With Scaled Composites pilot Pete Siebold and copilot Mike Alsbury at the controls, the futuristic twin-tail spacecraft glided to a touchdown at the Mojave Air and Space Port 11 minutes after its release from WhiteKnightTwo, also known as Eve. The craft was not equipped with a rocket motor for the glide test.

"It was a very important milestone," Richard Branson, founder of the Virgin Group, told CBS News in a telephone interview. "It was one of the three big milestones still to go. To see it successfully drop and successfully glide back down to Earth and to see it perform so well was significant. An incredibly important day."
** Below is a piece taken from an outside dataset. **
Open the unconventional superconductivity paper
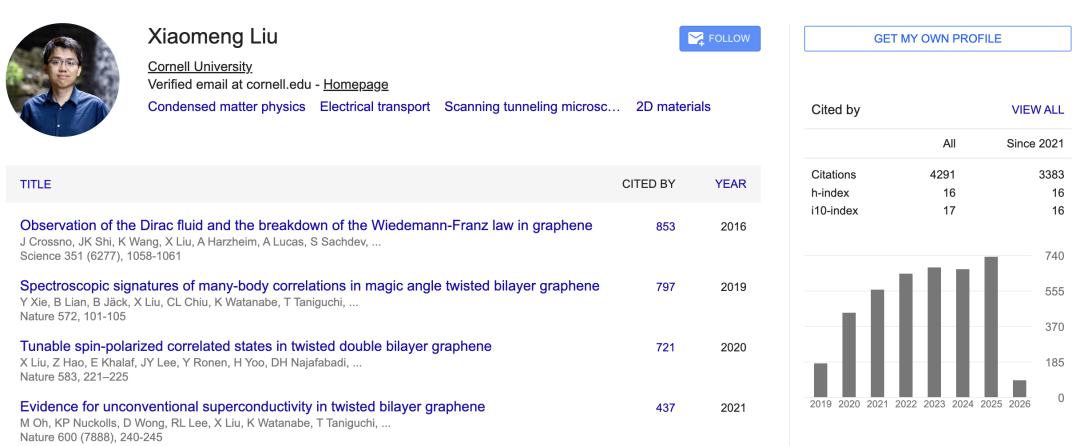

Virgin Galactic's SpaceShipTwo, also known as the VSS Enterprise, glides home to its Mojave Desert runway Sunday in the rocket plane's first piloted free flight. Virgin Galactic/Mark Greenberg

Goals of the flight, Virgin Galactic said in a statement, were to characterize the release dynamics and to make an initial evaluation of handling and stall characteristics, to compare stability and control with predictions from computer models, to evaluate lift and drag, and to carry out a descent to landing.

"The VSS Enterprise was a real joy to fly, especially when one considers the fact that the vehicle has been designed not only to be a Mach 3.5 spaceship capable of going into space but also one of the world's highest altitude gliders," Siebold said in a Virgin Galactic press release.
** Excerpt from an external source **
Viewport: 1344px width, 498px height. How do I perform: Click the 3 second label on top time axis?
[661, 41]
Branson said he expects rocket-powered test flights to begin next year, followed by test flights into space "hopefully by the end of next year."

Virgin Galactic is building the rocket-powered SpaceShipTwo to carry six passengers and two pilots into space on suborbital up-and-down flights that will provide several minutes of weightlessness and a view of Earth previously enjoyed only by government-sponsored test pilots, astronauts, and cosmonauts.
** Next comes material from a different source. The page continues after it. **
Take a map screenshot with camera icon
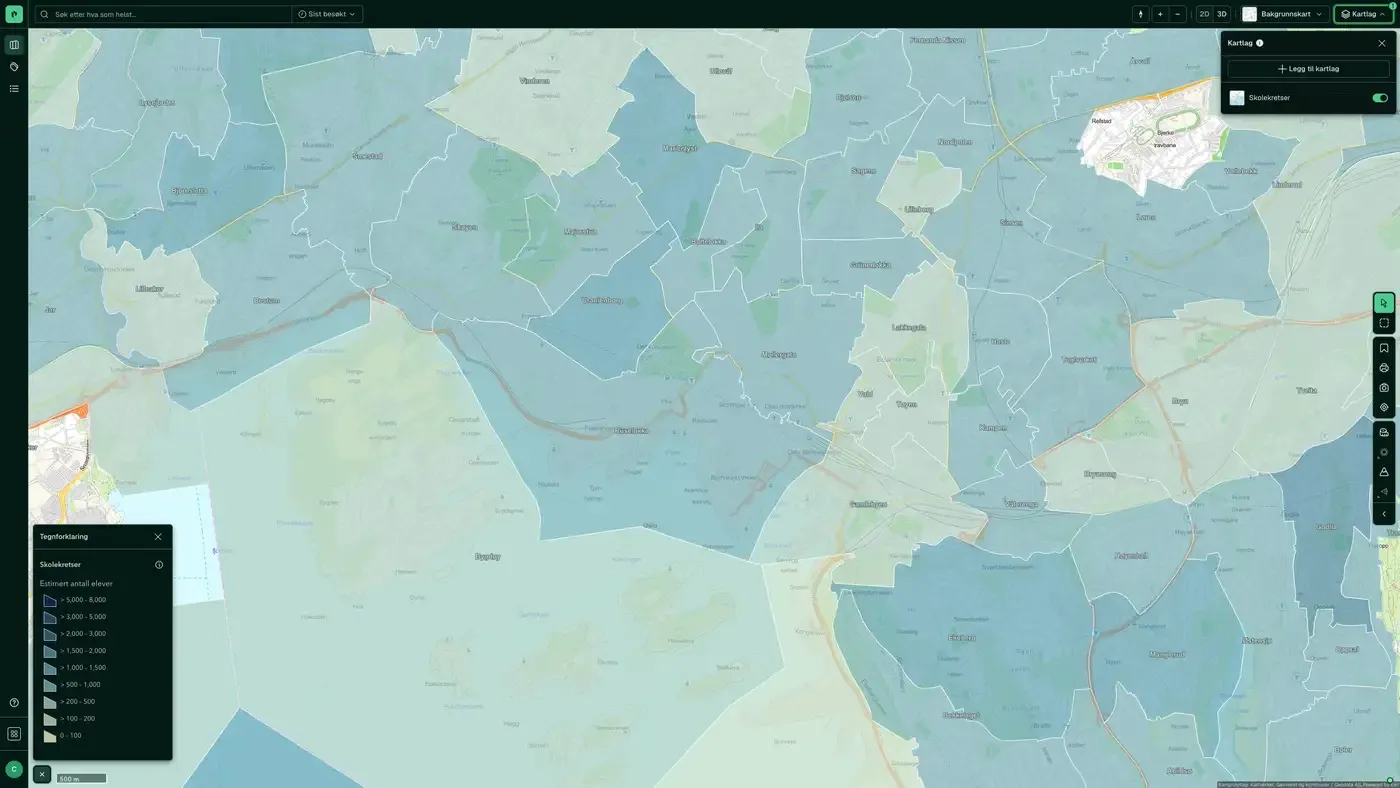The image size is (1400, 788). tap(1384, 387)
"The next important thing will be the rocket tests with astronauts inside it," Branson said. "In about a week's time, we're going to be unveiling...the spaceport in New Mexico, and that's a key component of everything. And then, obviously, by the end of next year or the beginning of the following year, we'll be doing our first flights actually into space with people on it."

Designed by Scaled Composites and legendary aircraft builder Burt Rutan, SpaceShipTwo evolved from the smaller SpaceShipOne rocket plane that won the $10 million Ansari X Prize in 2004 for becoming the first commercial manned rocket to reach an altitude of 100 kilometers, or 62 miles. Branson started Virgin Galactic to market flights on a commercial basis.

Tickets initially will cost some $200,000 per seat. Despite the steep price tag, Virgin has collected $50 million in deposits from 370 potential customers. Commercial operations will be based at Spaceport America in New Mexico.

After an extensive flight test program, "I'll be on the first official flight and very much looking forward to it," Branson told CBS News.

George Whitesides, CEO of Virgin Galactic, said in the company statement that with the first drop test successfully concluded, "our challenge going forward will be to complete our experimental program, obtain our FAA license, and safely bring the system into service at Spaceport America."